Pasados unos meses, un
sábado por la noche, Cristina se encontraba recostada en la cama de su
dormitorio cuando su madre entró y le entregó un libro.
—Toma, léelo —le dijo.
—¿Qué es? —Cristina,
intrigada, leyó el título mientras
tomaba el libro— ¿“La Sirenita”? —Miró a su madre con enojo—. Ya no soy una
niña.
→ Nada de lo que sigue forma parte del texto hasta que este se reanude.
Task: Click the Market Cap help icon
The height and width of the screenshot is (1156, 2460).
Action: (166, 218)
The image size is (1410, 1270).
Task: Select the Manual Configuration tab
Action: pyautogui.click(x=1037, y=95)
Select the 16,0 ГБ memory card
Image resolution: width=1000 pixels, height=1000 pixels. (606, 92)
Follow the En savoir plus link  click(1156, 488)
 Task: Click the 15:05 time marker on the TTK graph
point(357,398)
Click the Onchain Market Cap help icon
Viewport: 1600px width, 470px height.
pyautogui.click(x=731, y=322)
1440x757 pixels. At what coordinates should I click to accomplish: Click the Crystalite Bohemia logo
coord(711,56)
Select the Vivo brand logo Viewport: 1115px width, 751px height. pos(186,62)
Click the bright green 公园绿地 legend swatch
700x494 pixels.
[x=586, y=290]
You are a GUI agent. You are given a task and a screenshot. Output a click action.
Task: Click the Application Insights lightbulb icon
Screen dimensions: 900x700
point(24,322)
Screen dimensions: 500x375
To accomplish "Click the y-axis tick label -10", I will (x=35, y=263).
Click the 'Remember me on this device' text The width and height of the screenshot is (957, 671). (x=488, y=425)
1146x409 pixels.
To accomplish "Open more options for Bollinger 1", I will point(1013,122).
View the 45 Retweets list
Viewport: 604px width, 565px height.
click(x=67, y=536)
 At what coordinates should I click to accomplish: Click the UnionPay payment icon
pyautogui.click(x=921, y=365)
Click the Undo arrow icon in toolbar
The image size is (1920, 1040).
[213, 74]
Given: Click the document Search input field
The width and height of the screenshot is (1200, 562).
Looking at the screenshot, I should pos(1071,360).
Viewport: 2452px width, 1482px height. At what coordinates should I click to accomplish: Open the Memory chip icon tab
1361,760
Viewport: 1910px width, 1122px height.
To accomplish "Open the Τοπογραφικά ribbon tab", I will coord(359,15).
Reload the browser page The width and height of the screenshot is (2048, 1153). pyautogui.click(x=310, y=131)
Además, nunca me ha gustado este cuento y tú lo sabes; no termina bien.
Me gusta la película, que sí termina bien.
—Lo sé. Pero me gustaría que
volvieras a leerlo y que recordaras que la Sirenita se vendió… dejó de ser ella
misma para… para nada. Si quieres trocar tu “cola de sirena” por unas “piernas”
que te dolerán a cada paso y por las que pagarás un alto precio, porque así lo
deseas, adelante. Pero nunca por tan solo conquistar a quien no es capaz de
apreciarte tal como eres. No quiero que te conviertas, como la Sirenita, en
espuma de mar con licencia para redimirse.
Cristina, con la cabeza
gacha, se preguntó cómo era posible que su madre supiera todas las cosas que le
pasaban, aunque ella no le contara nada, pero no fuese capaz de comprender cómo
se sentía; tan difícil era que entendiese lo que sufría cada día por ser
diferente a los demás; ¿acaso ahora no servía la cantinela de “mi niña, solo
tienes que poner mayor empeño que los demás para conseguir lo que te propongas”?
Levantó la cara dispuesta a reprocharle todo eso, pero tropezó con los ojos
llenos de sincera preocupación, vacíos de falsa compasión de su madre.
Las dos se quedaron un rato
hablándose sin palabras.
Cuando su madre salió del cuarto,
Cristina tomó la rosa del pequeño jarrón y la metió entre las páginas del
libro.
Hoy, después de mucho,
mucho, mucho empeño (muchísimo más del que su madre pudiese imaginar) había
obtenido un título universitario, participado como actriz en una película (muy
aclamada por el público y la crítica pero de cuyo mensaje ya nadie se acordaba)
y el amor… el amor aún se le resistía, aunque quizás por poco tiempo; quién
sabe hasta dónde iba a llegar la amistad que mantenía con Miguel, uno de los
actores de la película. Pero si algo tenía muy claro, es que nunca vendería “su
voz” para obtener “unas piernas”. Ella, no.